2. A method for producing polyethylene-based resin foamed particles having a Z average molecular weight of 40×10⁴to 70×10⁴, a portion with a surface layer film thickness of 11 μm to 120 μm, and an open-cell ratio of 12% or less, comprising:

obtaining a polyethylene-based resin particles by being melt and kneaded by an extruder in a resin temperature range of 290° C. to 320° C., and then the polyethylene-based resin particles undergo a first-stage foaming process; and

performing a first-stage foaming process and a second-stage foaming process,

the first-stage foaming process of dispersing polyethylene-based resin particles containing a polyethylene-based resin composition containing 1000 ppm to 4000 ppm in total of one or more compounds selected from the group consisting of an antioxidant, metal stearate, and an inorganic substance and 50 ppm to 20000 ppm of a hydrophilic compound together with carbon dioxide in an aqueous dispersion medium in an airtight container, heating the resultant polyethylene-based resin particles to a temperature equal to or higher than a softening point of the polyethylene-based resin particles, pressurizing the resultant polyethylene-based resin particles, and then releasing the resultant polyethylene-based resin particles to a pressure zone in which a pressure is lower than an internal pressure of the airtight container to thereby produce polyethylene-based resin foamed particles,

the second-stage foaming process of placing the polyethylene-based resin foamed particles obtained in the first-stage foaming process into a pressure resistant container, impregnating the polyethylene-based resin foamed particles with inorganic gas containing at least one kind of gas selected from the group consisting of air, nitrogen, and carbon dioxide to give internal pressure, and then heating the polyethylene-based resin foamed particles for further foaming.
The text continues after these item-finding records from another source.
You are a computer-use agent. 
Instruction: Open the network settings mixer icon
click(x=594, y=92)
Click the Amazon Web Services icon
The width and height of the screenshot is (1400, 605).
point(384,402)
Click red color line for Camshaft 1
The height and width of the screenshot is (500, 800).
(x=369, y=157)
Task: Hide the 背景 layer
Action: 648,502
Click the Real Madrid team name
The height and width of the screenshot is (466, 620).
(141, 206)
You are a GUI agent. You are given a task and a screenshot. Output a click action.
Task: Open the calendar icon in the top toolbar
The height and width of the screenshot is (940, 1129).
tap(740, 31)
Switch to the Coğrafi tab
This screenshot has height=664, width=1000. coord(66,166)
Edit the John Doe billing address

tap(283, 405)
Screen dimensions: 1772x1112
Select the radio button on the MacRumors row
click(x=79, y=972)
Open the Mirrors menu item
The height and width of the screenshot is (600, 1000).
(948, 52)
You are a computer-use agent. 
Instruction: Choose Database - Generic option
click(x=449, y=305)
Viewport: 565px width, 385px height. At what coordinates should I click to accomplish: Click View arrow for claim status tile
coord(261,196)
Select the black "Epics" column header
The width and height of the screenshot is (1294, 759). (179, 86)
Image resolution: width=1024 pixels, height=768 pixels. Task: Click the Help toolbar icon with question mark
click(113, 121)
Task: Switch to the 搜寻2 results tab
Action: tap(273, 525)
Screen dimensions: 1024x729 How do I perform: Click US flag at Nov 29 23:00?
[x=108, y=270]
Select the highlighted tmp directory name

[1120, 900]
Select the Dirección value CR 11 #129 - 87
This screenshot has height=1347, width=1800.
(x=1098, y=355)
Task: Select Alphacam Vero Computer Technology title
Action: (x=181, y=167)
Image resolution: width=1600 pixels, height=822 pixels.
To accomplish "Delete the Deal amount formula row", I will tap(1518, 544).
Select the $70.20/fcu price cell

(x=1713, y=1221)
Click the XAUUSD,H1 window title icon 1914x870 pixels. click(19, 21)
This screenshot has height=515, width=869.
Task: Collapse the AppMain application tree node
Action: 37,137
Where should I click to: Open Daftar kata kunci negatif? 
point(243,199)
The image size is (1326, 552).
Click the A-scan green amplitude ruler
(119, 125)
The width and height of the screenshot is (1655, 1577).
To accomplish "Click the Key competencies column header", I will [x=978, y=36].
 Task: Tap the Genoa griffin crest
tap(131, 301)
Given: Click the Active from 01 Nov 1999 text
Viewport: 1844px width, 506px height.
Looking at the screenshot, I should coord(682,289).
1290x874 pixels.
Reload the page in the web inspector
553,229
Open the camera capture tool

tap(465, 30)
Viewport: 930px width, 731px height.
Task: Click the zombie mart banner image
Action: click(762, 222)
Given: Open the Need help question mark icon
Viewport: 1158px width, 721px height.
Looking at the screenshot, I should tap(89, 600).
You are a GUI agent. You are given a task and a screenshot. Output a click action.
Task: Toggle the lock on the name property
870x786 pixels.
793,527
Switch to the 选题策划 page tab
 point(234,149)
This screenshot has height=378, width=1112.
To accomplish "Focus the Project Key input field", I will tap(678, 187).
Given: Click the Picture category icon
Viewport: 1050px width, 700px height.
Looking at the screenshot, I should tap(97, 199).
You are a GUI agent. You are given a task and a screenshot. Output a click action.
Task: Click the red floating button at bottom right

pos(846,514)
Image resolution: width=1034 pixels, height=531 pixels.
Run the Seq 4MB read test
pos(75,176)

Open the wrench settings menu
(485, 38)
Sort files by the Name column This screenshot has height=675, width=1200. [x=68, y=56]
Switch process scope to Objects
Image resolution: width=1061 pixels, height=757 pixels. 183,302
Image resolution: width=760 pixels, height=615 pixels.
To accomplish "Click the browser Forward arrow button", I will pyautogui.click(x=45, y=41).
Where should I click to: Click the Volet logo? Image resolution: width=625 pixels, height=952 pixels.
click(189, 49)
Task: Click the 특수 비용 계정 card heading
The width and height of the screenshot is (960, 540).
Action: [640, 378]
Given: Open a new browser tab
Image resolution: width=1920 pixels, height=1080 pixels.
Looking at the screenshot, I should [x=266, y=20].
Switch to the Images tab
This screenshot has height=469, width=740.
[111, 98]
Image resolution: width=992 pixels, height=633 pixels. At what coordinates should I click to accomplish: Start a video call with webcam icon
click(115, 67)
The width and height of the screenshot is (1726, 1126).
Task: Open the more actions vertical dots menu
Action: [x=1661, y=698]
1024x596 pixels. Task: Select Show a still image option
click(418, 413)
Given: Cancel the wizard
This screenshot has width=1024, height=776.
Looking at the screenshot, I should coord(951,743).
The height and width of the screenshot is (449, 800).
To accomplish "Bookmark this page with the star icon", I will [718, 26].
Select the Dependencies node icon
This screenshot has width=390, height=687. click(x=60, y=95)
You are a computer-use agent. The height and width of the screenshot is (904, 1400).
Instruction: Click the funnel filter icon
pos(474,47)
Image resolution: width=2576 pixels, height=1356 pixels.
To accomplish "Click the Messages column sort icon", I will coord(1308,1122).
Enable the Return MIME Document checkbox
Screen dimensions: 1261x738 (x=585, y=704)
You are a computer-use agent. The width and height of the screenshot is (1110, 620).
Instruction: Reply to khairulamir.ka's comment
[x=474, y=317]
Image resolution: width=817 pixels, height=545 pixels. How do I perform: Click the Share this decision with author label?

3. The method for producing polyethylene-based resin foamed particles according to claim 1, wherein

the antioxidant in the polyethylene-based resin composition includes a phosphorus-based antioxidant and a phenol-based antioxidant, and

satisfies (a1) and (a2) conditions described below:

(a1) a content of the phosphorus-based antioxidant contained in the polyethylene-based resin composition is 500 ppm to 1500 ppm; and

(a2) a ratio of a content of the phosphorus-based antioxidant to a content of the phenolbased antioxidant (content of phosphorus-based antioxidant/content of phenol-based antioxidant) contained in the polyethylene-based resin composition is 2.0 to 7.5.